Ward Simpson, CEO of GOD TV, speaks about GOD TV launching in Israel

The council launched the investigation after it became aware of a video message posted by Simpson, in which he declared that the new channel aimed “to take the gospel of Jesus into the homes and lives and hearts of the Jewish people.”

The video message was taken down after the investigation was announced. Asher Biton, chairman of the council, told Haaretz that God TV had never shared its plans to use the cable channel for missionary activities. What the cable council had been told, he said, was that the channel would carry programming earmarked for pro-Israel, Christian audiences.

In the latest video message, Simpson said he regretted that “some of the language I used was offensive to some folks and maybe not in keeping with what we can and cannot say on the network.” He also apologized “for anything we might have said or done to create the appearance that we’re not going to follow the guidelines.”

He also promised “to follow all the rules and regulations that govern our TV license.”

At the same time, he refused to rule out missionizing. “The subject of preaching about Jesus is a touchy one, and we do understand that, and we have to be sensitive to it,” he said. “But that’s what we do, and that’s who we are. We’re Christians, and we’re called to go into the world and preach the gospel. That’s what we’re trained to do, and that’s what we’re doing.”

A group of evangelicals taking part in a "We Love Israel" march in Jerusalem, October 2019. (Illustrative)Credit: Olivier Fitoussi

God TV is a huge international Christian network that broadcasts in some 200 countries around the world. It signed a seven-year contract with Hot, the Israeli cable television provider, to host Shelanu. More than 700,000 Israeli households subscribe to Hot, which controls nearly 50 percent of the multichannel market in the country.

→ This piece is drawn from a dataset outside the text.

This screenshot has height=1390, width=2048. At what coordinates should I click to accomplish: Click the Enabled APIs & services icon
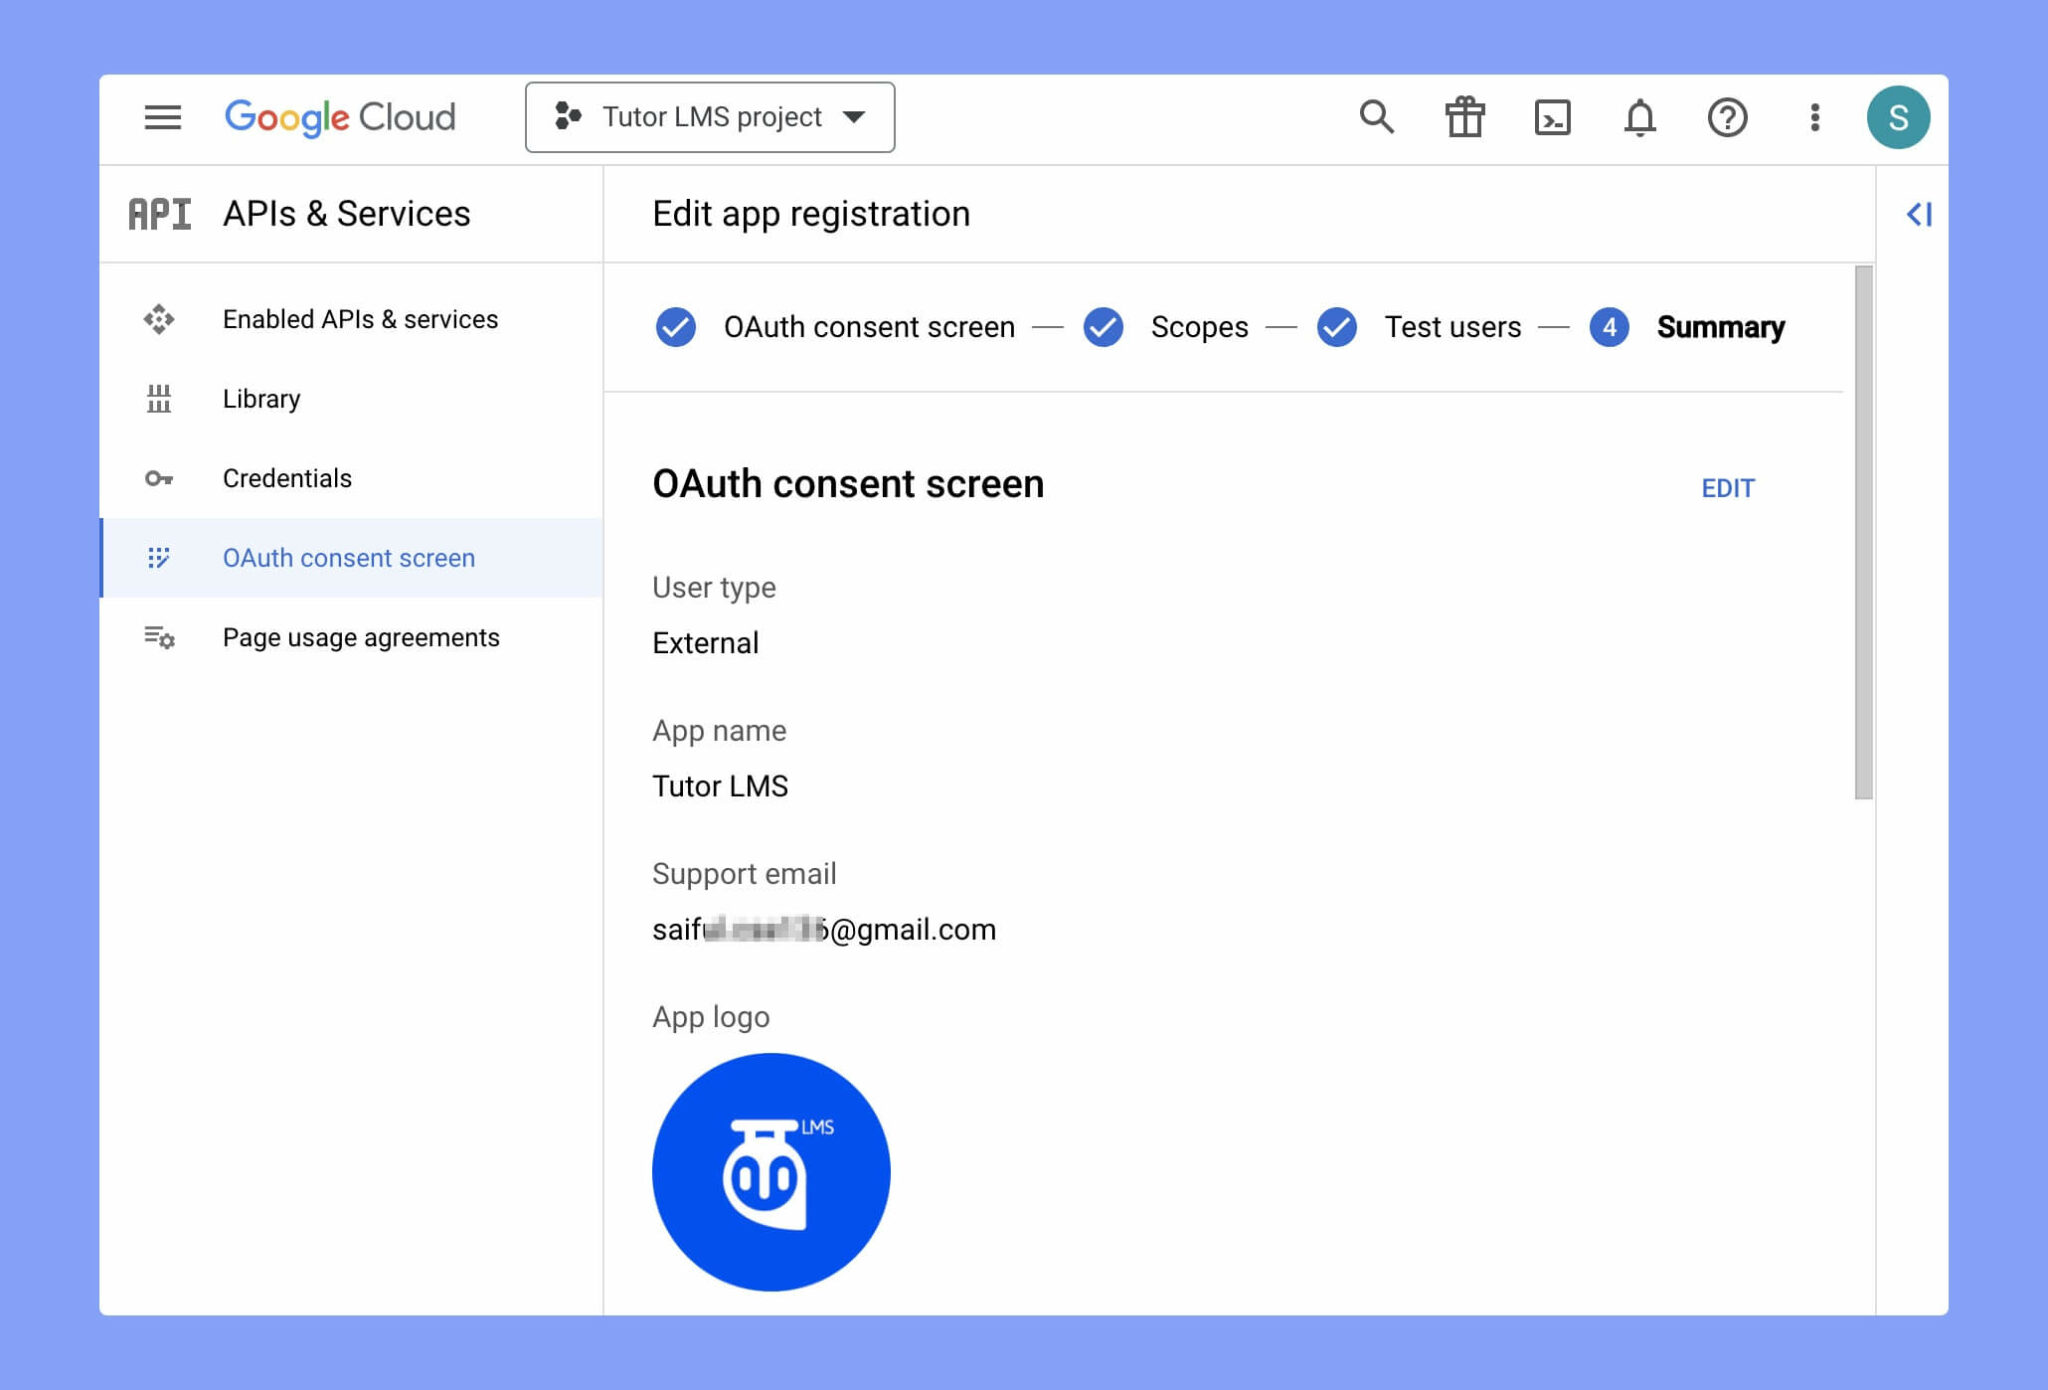tap(160, 318)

Shelanu is broadcast on Hot's Channel 182. The description provided to subscribers on television screens says it is a “faith-based channel geared toward pro-Israel Christians.” Some of its programs are translated or dubbed into Hebrew, while others are produced locally by the Israeli Messianic community

It is not the first Christian channel to broadcast in Israel. Other examples include Daystar and Middle East Television. Shelanu is the first, however, to broadcast in Hebrew and to openly flaunt its missionary activities.

In a letter sent several months ago to members of the Messianic community in Israel, God TV regional director Ron Cantor wrote: “This has never been done before. We have tried to fly below the radar, not because we are ashamed or seeking to hide anything, but because the Orthodox community will do anything to keep the message of Yeshua out of this country. Please pray.”